The following is a history ‘lesson’ about land and money in Montana. The past practices related here stink to high heaven. Some of the present don’t smell too sweet either.
What do they have in common: being Republican and corporate-driven.
I call this a ‘lesson’ because Montanans finally became fed up with such corruption, thievery and boondogglin’ and elected Brian Schweitzer, a Democrat, for governor in 2004. One who is trying to rein in the venal lobbyists, the corporate abusers and the private profiteers in an effort to promote the common good. What a concept! Think it has a chance to catch on?
The Last Best Choice
Montana’s Public Power Movement
By JACKIE CORR
Counterpunch
BUTTE, MONTANA
February 7, 2006
Now I am sure somewhere in America there is a decent corporation .Yet the chances of running across people in Montana.who believe such a thing are slim to none.

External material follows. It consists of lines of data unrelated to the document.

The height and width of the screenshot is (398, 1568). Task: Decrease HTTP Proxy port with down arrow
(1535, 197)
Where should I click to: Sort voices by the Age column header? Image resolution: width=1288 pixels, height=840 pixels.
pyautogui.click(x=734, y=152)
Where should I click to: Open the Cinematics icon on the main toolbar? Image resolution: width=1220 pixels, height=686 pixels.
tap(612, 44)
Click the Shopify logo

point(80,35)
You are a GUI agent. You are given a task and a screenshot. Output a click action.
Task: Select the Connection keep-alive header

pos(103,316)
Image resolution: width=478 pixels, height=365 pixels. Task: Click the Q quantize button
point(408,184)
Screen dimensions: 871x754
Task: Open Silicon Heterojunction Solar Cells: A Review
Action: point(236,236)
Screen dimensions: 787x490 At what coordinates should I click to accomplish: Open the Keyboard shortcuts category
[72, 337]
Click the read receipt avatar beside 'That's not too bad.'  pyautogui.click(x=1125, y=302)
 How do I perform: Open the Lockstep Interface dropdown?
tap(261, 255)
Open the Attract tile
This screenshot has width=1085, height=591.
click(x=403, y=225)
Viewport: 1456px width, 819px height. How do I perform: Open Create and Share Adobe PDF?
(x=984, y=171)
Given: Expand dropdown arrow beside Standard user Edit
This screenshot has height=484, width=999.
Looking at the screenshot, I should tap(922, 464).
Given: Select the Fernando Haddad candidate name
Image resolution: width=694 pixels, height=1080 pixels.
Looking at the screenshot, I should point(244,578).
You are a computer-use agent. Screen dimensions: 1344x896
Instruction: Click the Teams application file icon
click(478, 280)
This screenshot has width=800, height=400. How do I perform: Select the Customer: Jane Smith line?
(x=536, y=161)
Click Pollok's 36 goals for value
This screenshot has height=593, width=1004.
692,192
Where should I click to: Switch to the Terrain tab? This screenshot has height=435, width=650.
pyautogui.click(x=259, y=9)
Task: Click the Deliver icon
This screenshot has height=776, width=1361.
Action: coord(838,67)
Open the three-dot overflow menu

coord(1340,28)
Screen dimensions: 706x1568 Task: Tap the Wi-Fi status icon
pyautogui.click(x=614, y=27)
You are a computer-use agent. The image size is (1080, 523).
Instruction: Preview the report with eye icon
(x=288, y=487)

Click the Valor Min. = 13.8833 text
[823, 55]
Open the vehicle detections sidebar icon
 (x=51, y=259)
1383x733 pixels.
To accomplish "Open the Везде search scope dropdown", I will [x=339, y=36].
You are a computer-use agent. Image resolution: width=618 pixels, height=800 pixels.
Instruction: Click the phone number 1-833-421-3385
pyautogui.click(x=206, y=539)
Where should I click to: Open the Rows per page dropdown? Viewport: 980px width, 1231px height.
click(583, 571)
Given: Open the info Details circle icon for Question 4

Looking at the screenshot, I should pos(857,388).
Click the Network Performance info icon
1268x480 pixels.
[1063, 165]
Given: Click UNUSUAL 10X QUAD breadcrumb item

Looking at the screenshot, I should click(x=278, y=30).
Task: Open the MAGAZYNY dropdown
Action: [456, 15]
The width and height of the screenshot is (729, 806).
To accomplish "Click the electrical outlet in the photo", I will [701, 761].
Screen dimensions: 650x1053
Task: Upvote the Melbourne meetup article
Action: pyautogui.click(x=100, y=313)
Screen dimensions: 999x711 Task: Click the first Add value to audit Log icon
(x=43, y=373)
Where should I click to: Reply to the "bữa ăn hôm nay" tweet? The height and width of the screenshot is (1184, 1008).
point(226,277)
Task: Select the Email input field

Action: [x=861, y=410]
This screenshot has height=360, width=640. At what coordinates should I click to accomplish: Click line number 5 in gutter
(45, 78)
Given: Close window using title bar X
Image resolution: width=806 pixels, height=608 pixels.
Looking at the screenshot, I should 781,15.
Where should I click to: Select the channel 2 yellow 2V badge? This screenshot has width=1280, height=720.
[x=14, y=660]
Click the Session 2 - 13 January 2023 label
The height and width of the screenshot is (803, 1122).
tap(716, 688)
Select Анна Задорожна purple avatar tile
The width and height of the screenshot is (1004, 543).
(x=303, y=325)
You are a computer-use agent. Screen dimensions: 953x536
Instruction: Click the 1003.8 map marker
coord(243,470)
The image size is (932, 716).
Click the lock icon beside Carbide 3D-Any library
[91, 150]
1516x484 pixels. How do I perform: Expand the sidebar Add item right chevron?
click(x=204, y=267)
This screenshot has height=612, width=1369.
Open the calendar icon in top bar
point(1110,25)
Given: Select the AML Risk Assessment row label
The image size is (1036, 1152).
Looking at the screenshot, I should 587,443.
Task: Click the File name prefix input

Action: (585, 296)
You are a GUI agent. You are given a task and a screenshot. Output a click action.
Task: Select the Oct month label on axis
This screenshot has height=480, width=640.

Some among us even point to the possibility of a long-ago curse on this land, leaving a wicked spirit or spirits to attract the most larcenous, dishonest, unscrupulous, ruthless, and predatory of American corporations and their representatives. As you must surely know, one or the other will end up in the Big Sky. And you can take it for granted that there mission will be doing their best to make things out here worse then they already are.
An example of that occurred last November when the Republican congress told us it was time for real reform of the 1872 mining law and they knew how to do it. Trust us they said.
So, in the middle of the night, certainly one good reason not to trust them, Richard Pombo, a California congressman snuck into a budget appropriations bill a public lands attachment that would have allowed mining companies, or just about anyone or anybody that called themselves a mining company, to grab almost any parcel of public land remaining in the West. If made law, America’s privatization racketeers could acquire public land for around $1,000 per acre, fence it off or put it up for sale for whatever they could get.
When the intent of the legislating leaked to the public, a nationwide uproar followed. And in Montana we found congressman and real estate developer Denny Rehberg standing with Pombo. Not only that, within hours, Republican Rehberg, who enjoys a 100 percent Christian Coalition approval rating year after year, was running around waving a letter from Pombo swearing the midnight hour legislation would not deny access to Montana’s public waters and lands.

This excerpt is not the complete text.